◆ **Task directions**: The word "agent" may appear in the records below. Report how many lines contain it, and write nothing besides the number.
+++ Supplied records +++
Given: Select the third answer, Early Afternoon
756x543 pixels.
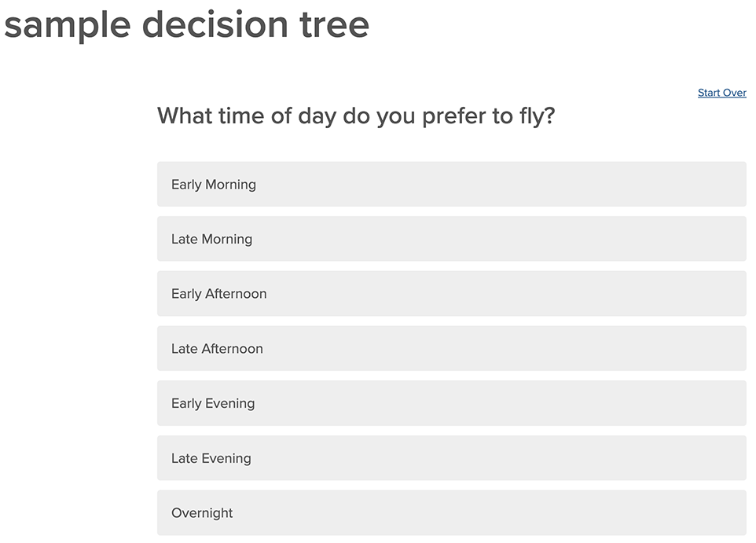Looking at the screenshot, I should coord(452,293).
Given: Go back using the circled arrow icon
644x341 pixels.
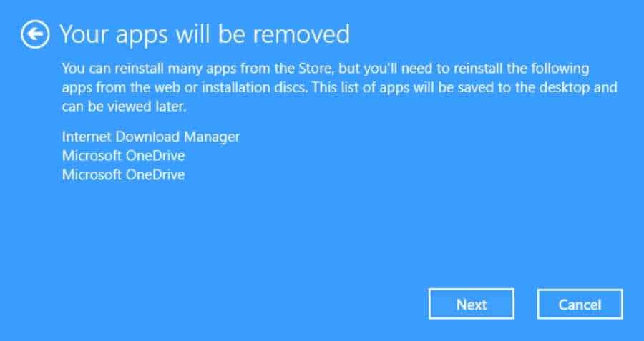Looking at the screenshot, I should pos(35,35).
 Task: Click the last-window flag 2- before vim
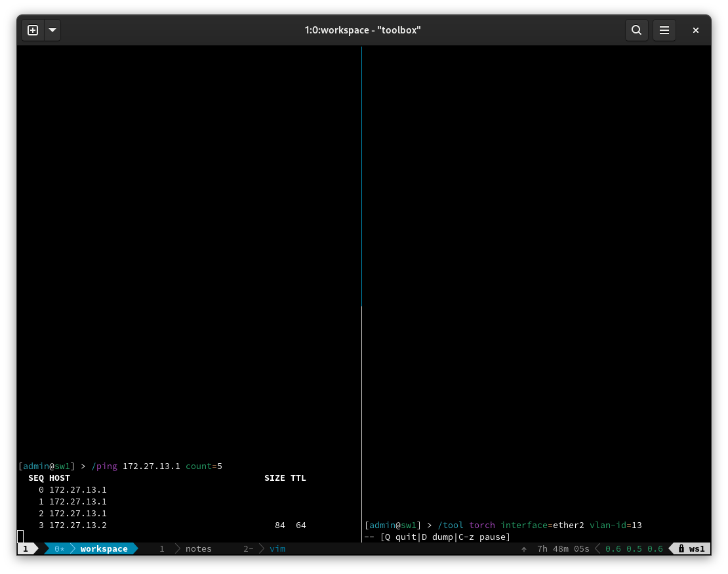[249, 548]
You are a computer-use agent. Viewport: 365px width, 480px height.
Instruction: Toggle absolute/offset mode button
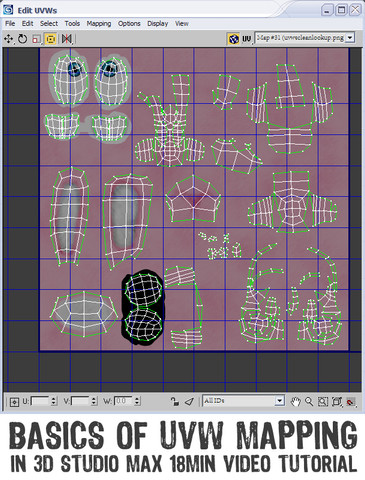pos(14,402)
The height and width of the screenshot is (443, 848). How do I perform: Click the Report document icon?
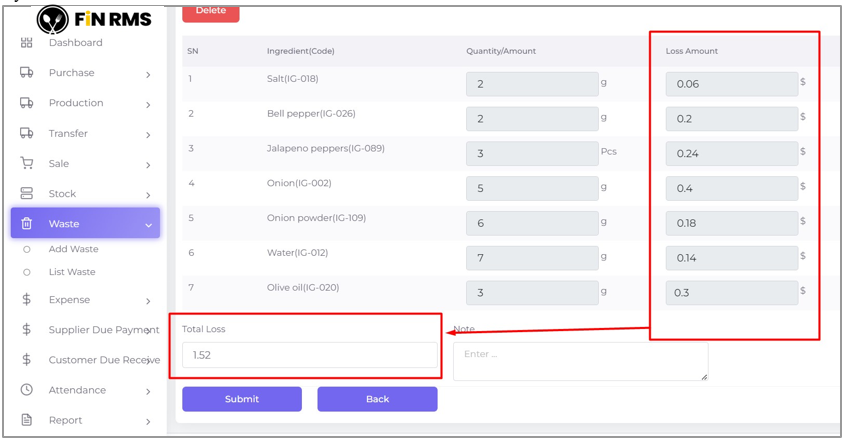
+++
+++ Supplied records +++
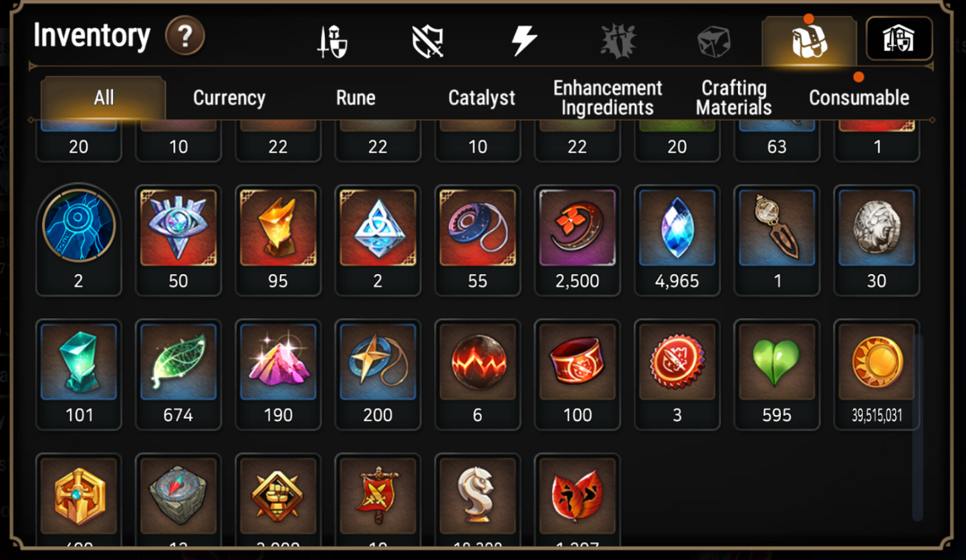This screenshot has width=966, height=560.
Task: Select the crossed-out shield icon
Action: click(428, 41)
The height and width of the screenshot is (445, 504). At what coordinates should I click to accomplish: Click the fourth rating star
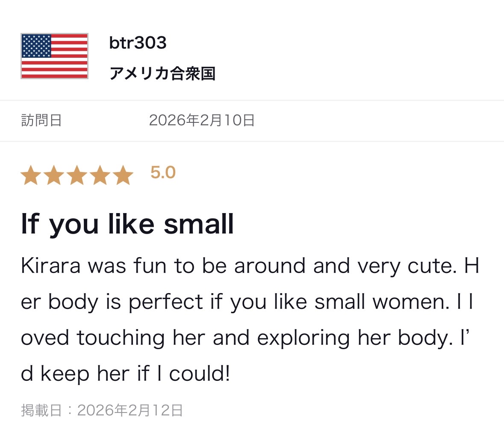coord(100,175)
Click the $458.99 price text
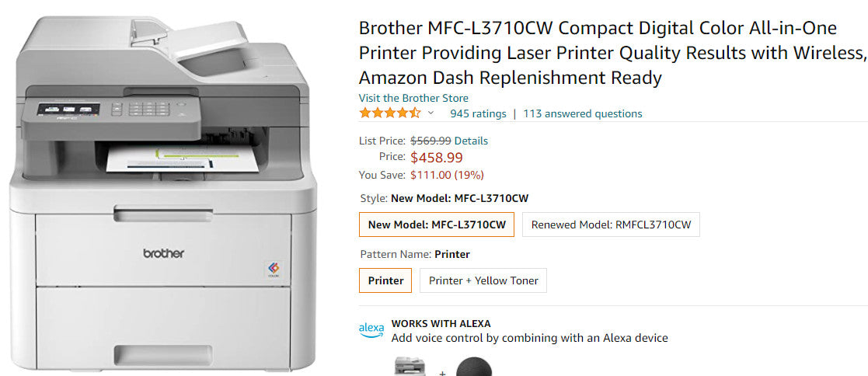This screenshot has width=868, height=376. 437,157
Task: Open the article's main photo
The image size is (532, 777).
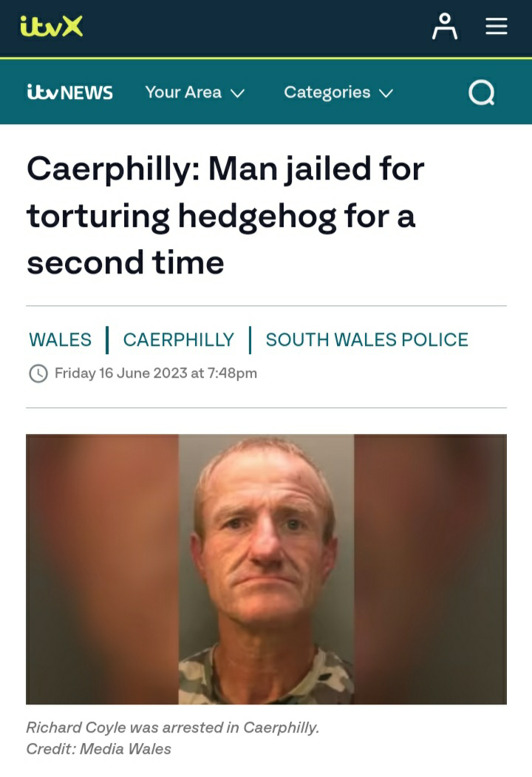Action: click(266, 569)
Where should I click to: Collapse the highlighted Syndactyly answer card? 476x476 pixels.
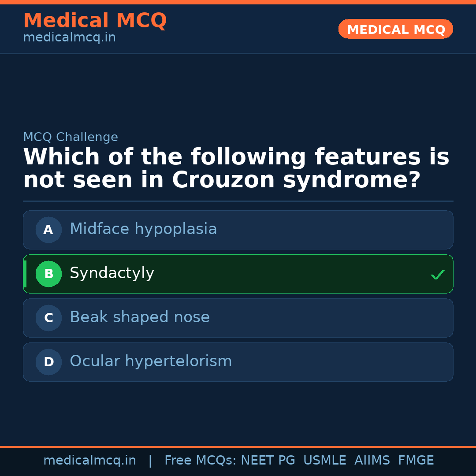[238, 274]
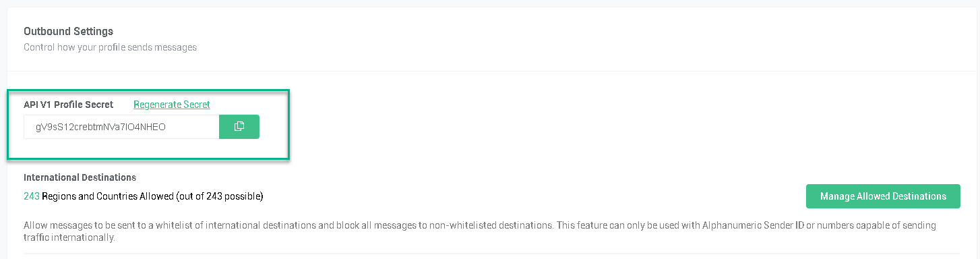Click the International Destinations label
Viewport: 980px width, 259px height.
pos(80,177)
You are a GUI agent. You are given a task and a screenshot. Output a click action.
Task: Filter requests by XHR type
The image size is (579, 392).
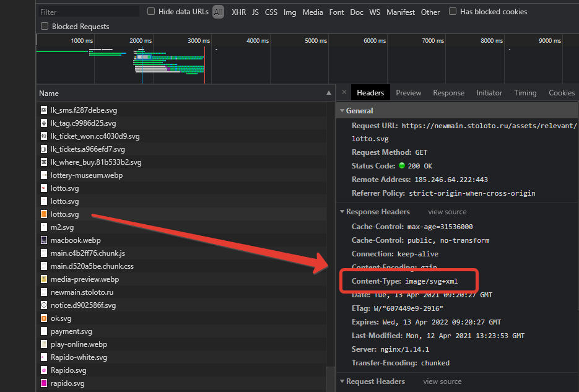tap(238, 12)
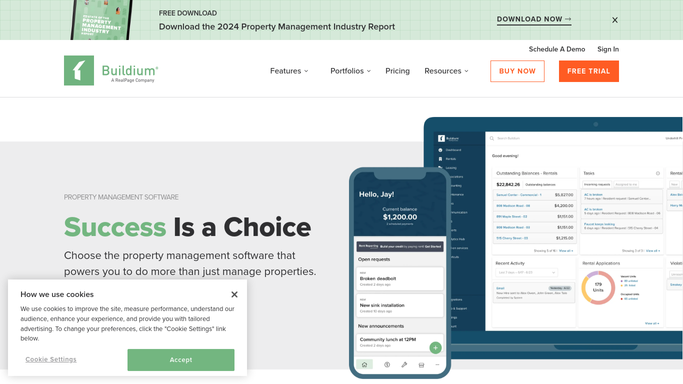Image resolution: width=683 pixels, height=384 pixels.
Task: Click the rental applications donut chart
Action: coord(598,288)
+++
+++ Supplied records +++
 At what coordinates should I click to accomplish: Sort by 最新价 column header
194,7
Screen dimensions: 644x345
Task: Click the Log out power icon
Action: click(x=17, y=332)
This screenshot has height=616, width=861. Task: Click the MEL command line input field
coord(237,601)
+++
◆ **Answer area**: 2